La pioggia quella notte non voleva saperne di darsi una calmata. Pensai avesse la tua stessa irritante ostinazione e sfrontatezza. Mamma fu la prima ad accorgersene. Vidi per prima i suoi occhi tremare, dopo, come fosse stata un bicchiere infranto, si rialzò da sola e si ricompose con grazia pezzo per pezzo. Una matematica non può perdere il controllo. I numeri richiedono ordine, compostezza. Regolarità e ragionamento. Le bastò dire: «Sherlock non è in casa. E’ scappato» che nostro padre era già fuori alla porta di casa ed io con lui. Avevi solo dieci anni ed io sapevo dove cercarti. Ti trovavo sempre. Per essere precocemente intelligente alle volte eri così banale. Così scontatamente sentimentale.
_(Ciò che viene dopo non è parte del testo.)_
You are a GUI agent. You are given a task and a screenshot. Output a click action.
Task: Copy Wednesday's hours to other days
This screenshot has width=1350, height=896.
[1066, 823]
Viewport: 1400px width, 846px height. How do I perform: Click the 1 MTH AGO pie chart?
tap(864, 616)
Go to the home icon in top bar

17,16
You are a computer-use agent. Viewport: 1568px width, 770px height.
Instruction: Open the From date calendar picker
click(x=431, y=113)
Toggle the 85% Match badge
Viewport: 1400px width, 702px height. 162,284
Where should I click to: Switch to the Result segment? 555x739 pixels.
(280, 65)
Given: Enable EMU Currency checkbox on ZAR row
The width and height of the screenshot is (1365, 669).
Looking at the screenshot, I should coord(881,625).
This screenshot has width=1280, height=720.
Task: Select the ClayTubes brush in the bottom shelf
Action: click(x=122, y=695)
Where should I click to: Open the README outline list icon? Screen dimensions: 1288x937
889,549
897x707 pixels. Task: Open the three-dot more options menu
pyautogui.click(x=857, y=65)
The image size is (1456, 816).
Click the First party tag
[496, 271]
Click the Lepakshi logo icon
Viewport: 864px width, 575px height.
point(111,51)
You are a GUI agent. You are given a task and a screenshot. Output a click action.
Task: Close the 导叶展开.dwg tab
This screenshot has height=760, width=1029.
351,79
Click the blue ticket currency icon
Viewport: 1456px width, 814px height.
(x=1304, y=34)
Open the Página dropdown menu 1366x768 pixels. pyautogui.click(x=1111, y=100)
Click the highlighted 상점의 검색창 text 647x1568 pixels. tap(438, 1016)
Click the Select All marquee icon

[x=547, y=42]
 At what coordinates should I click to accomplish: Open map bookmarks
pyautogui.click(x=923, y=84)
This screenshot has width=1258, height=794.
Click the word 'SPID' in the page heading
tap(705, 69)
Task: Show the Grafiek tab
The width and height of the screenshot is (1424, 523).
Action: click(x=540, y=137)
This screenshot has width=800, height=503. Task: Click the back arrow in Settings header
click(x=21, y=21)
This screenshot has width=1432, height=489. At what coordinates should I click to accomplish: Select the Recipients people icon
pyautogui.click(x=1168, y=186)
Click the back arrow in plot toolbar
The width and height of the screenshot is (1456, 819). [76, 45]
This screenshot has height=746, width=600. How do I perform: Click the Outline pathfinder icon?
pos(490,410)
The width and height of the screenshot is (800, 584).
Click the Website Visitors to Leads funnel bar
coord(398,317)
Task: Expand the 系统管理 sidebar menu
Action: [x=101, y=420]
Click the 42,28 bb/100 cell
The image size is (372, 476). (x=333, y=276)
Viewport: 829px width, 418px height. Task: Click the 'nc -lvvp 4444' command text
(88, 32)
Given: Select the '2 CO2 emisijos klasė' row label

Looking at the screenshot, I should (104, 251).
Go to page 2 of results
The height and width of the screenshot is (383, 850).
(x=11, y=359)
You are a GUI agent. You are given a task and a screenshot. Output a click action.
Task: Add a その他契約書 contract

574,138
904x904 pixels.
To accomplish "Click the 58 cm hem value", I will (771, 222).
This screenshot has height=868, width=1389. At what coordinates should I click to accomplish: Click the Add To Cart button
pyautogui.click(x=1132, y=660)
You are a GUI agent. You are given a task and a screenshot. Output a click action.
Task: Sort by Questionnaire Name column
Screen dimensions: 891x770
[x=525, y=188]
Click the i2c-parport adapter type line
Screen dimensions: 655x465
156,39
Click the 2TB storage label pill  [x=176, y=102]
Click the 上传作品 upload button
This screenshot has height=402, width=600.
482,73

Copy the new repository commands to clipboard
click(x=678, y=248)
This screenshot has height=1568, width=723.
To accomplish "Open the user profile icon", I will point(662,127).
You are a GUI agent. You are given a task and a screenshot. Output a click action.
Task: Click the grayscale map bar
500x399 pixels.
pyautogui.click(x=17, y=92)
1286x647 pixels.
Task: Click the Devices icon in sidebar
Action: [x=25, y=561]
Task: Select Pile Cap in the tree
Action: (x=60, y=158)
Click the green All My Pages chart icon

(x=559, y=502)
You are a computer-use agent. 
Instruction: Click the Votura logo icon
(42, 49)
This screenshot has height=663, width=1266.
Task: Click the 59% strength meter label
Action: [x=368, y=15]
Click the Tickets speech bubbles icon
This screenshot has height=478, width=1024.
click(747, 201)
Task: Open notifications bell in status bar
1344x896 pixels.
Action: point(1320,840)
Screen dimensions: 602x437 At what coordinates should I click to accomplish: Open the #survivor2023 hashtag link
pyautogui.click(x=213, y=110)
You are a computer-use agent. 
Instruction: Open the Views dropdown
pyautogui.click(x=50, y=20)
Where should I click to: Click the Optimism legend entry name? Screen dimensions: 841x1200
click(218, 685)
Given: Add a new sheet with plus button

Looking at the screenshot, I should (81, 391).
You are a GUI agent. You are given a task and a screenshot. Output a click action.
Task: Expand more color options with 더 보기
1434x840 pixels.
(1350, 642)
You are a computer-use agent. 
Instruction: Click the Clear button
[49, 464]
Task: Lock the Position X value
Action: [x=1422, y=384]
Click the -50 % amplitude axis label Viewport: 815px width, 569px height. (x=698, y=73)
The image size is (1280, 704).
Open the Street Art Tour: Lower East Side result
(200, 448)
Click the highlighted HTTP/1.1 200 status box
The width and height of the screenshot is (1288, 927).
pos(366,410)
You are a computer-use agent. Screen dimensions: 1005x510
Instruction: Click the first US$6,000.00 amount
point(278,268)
Mi dispiace costatare che in questo ancora oggi, non sei cambiato.
 
Ti trovai alla riva del Tamigi, accovacciato sotto l’ombra di un peschereccio. Tremavi come una foglia, inzuppato come uno straccio e lurido di fango. M’inginocchiai davanti a te e ti coprii col mio ombrello. Fino all’ultimo continuavi imperterrito a tenere quel fastidioso broncio come se l’intero mondo ce l’avesse con te e non osavi guardarmi in faccia. Melodrammatico.

«Te l’avevo detto, fratellino. Amare è un terribile svantaggio. Ogni cosa ha un inizio e, di conseguenza, una fine. Sapevi che prima o poi sarebbe successo. Che fosse troppo presto, non ha importanza.» Sospirai, mentre ti vidi stringere i pugni e sussultare. «Perché sei venuto qui, Sherlock?» Ti domandai nonostante sapessi già la risposta.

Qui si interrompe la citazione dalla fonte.